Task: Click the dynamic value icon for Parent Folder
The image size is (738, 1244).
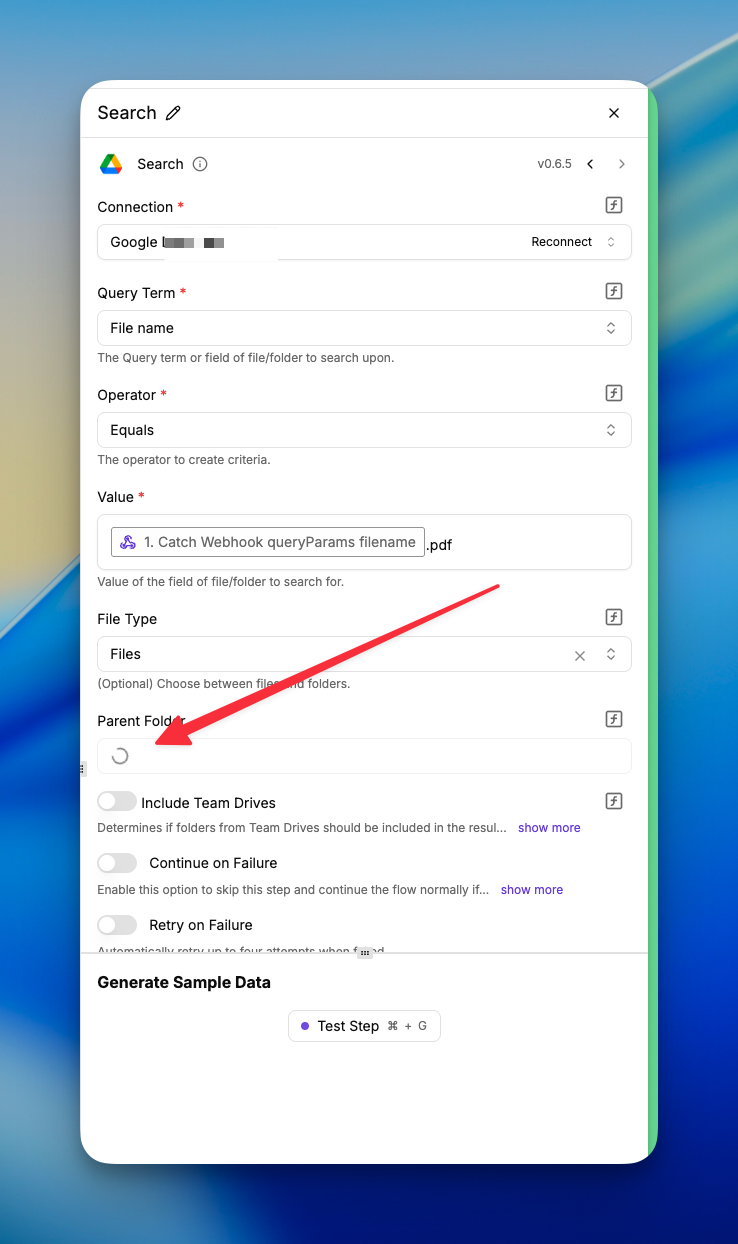Action: point(614,719)
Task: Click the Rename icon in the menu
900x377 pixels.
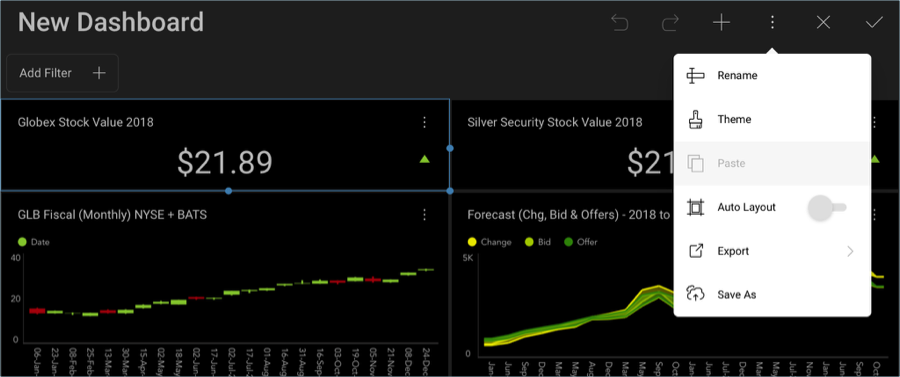Action: point(695,76)
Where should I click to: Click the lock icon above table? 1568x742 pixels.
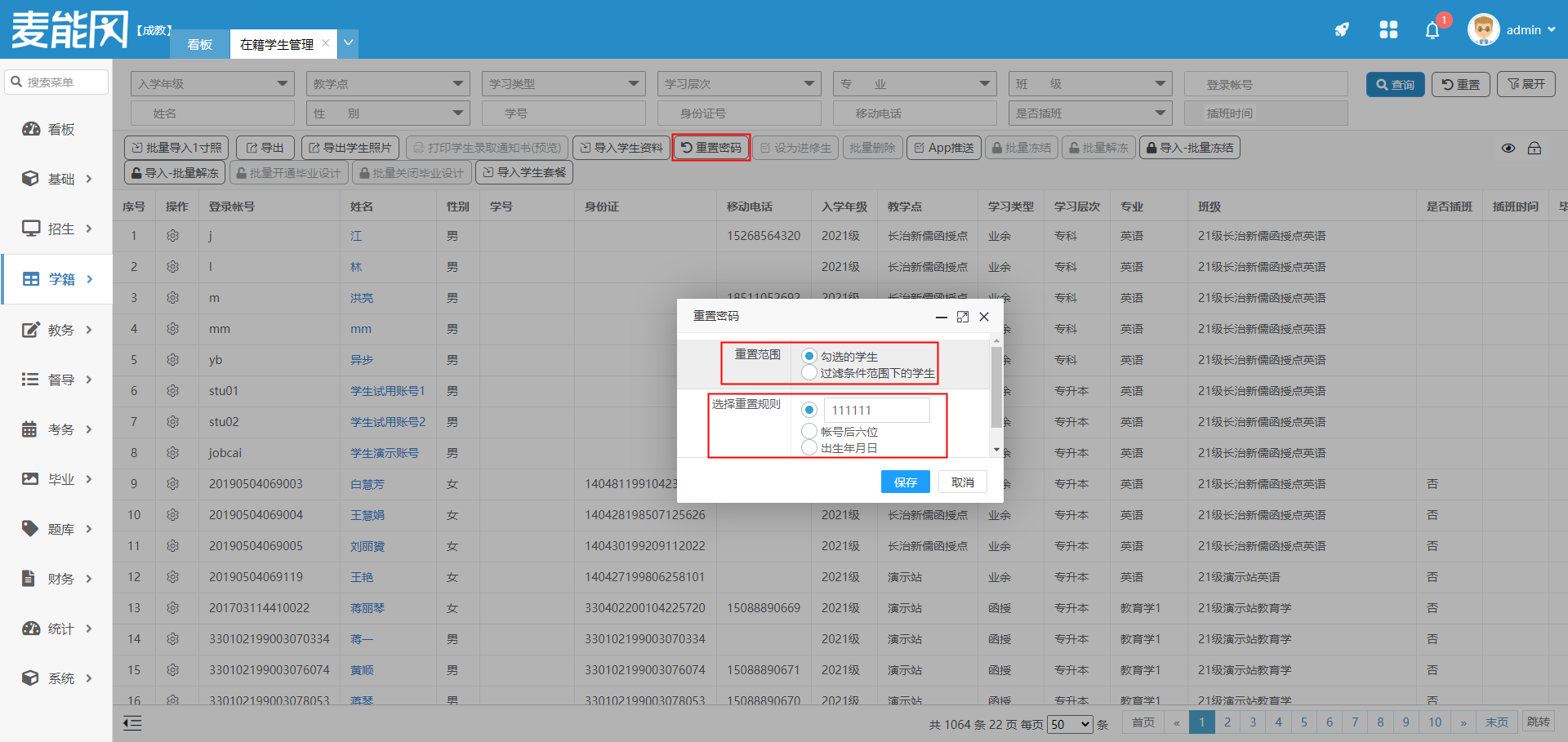tap(1535, 148)
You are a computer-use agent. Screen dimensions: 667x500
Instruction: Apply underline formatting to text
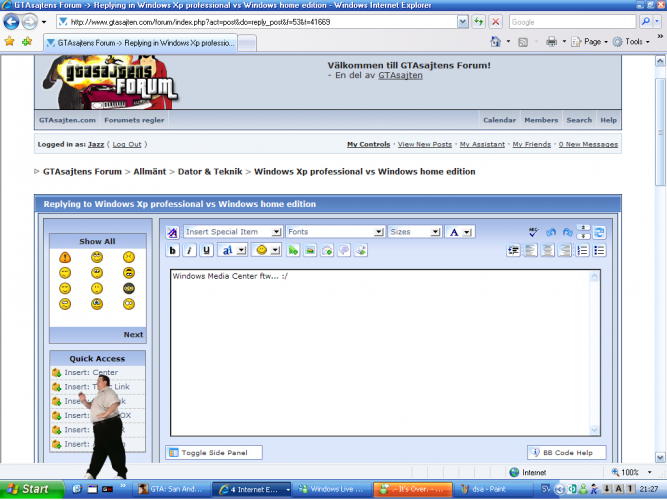(207, 250)
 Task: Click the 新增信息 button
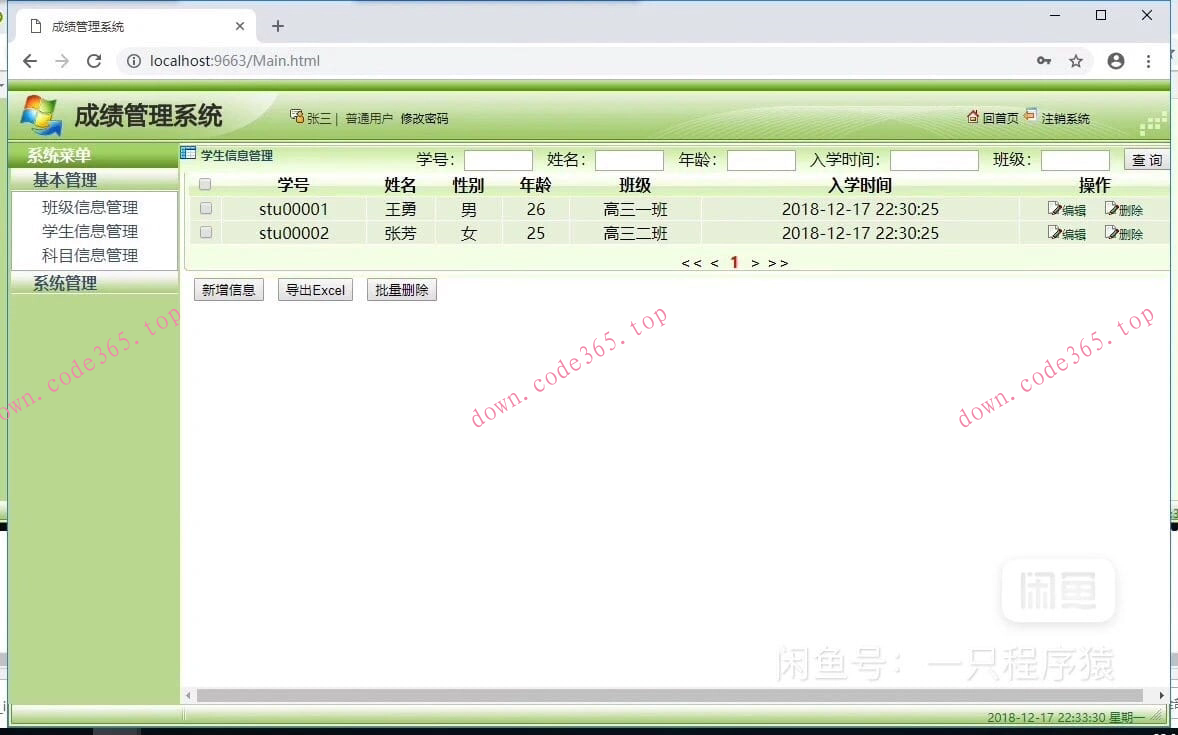click(x=228, y=289)
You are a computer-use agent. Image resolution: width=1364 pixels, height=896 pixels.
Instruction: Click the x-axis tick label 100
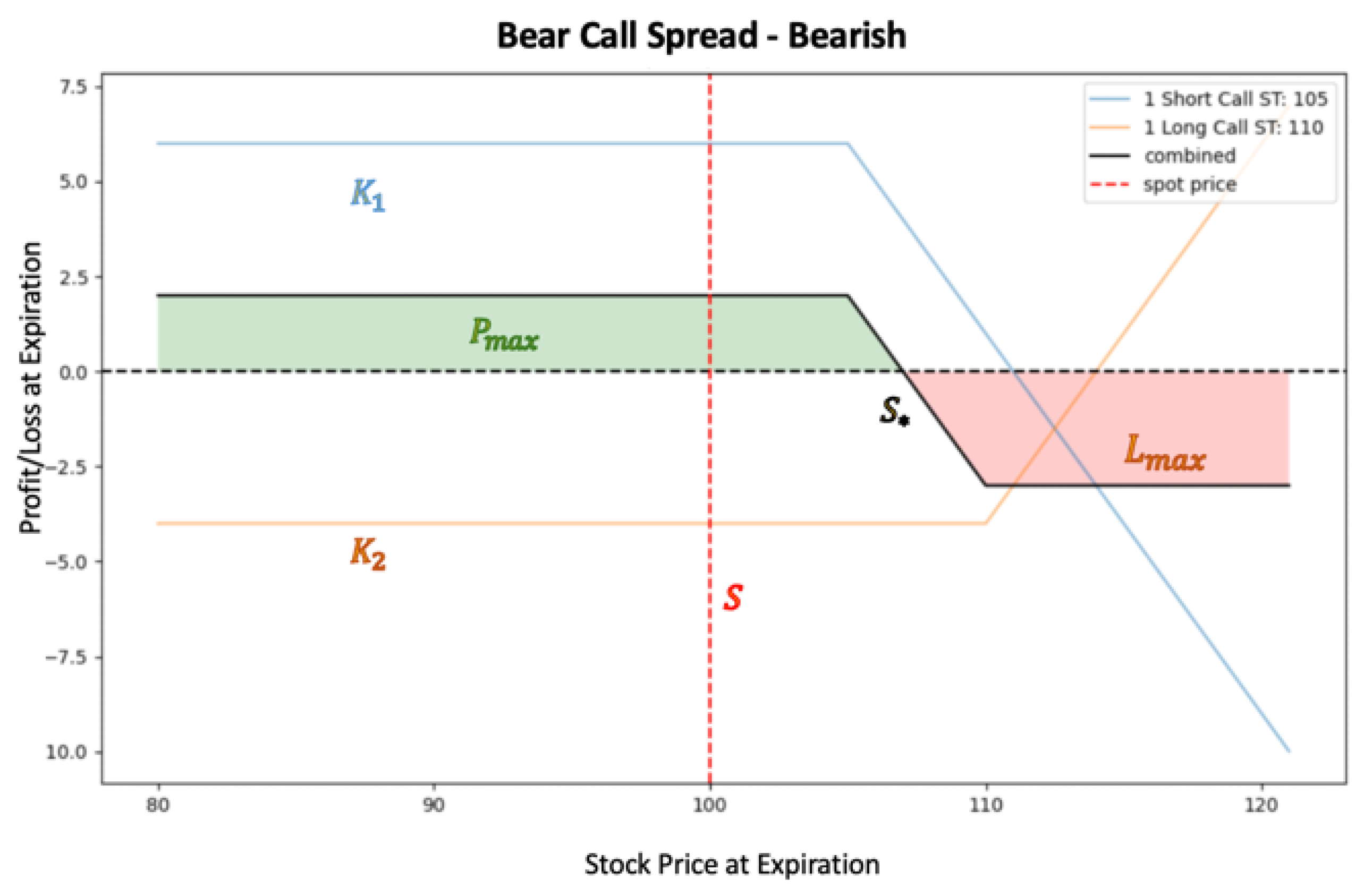pyautogui.click(x=709, y=805)
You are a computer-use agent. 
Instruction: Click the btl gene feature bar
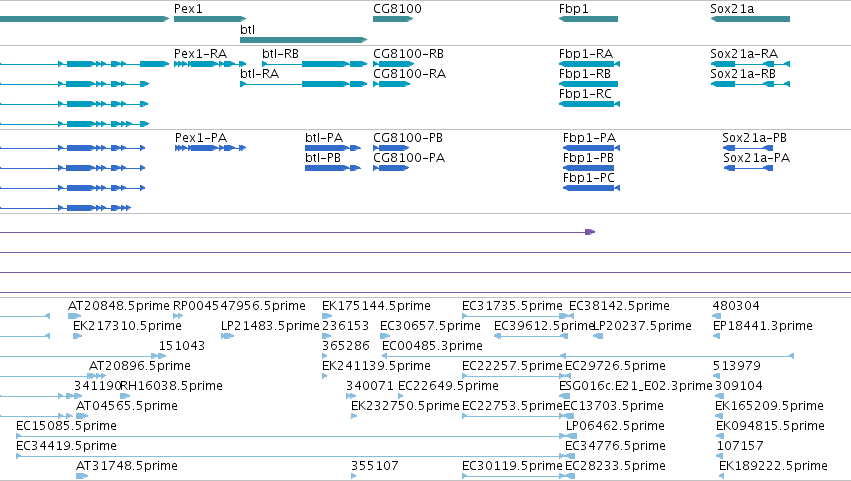(303, 40)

##############################

**INSTRUCTIONS TO FOLLOW**
Please transcribe each entry exactly, but skip any picture it holds.

**RESULT OF THIS EXERCISE**
Task: Click the dynamic value icon for Parent Folder
The image size is (738, 1244).
Action: point(614,719)
Task: Click the Rename icon in the menu
900x377 pixels.
Action: point(695,76)
Where should I click to: Click the lock icon above table? 1568x742 pixels.
tap(1535, 148)
You are a computer-use agent. Screen dimensions: 667x500
Instruction: Apply underline formatting to text
(207, 250)
 Task: Click the 新增信息 button
click(x=228, y=289)
You are a computer-use agent. Image resolution: width=1364 pixels, height=896 pixels.
Instruction: Click the x-axis tick label 100
pyautogui.click(x=709, y=805)
You are a computer-use agent. 
Instruction: Click the btl gene feature bar
(303, 40)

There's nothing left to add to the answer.